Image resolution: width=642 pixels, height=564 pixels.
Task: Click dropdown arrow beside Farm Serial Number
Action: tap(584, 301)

* * *

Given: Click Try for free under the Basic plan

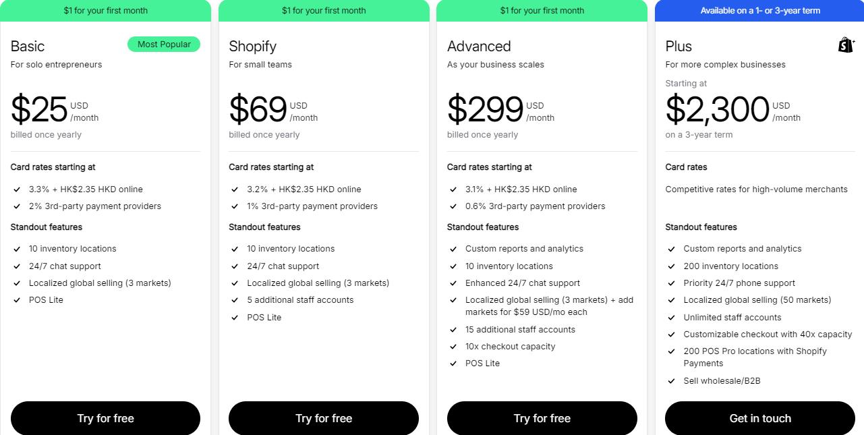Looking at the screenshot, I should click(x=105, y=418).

WHAT TO WORK ON = Reproduce the data verbatim, beginning at the line containing "Image resolution: width=642" and stopping after the line containing "Action: tap(584, 301)".

IN RESPONSE =
Image resolution: width=642 pixels, height=564 pixels.
Task: Click dropdown arrow beside Farm Serial Number
Action: tap(584, 301)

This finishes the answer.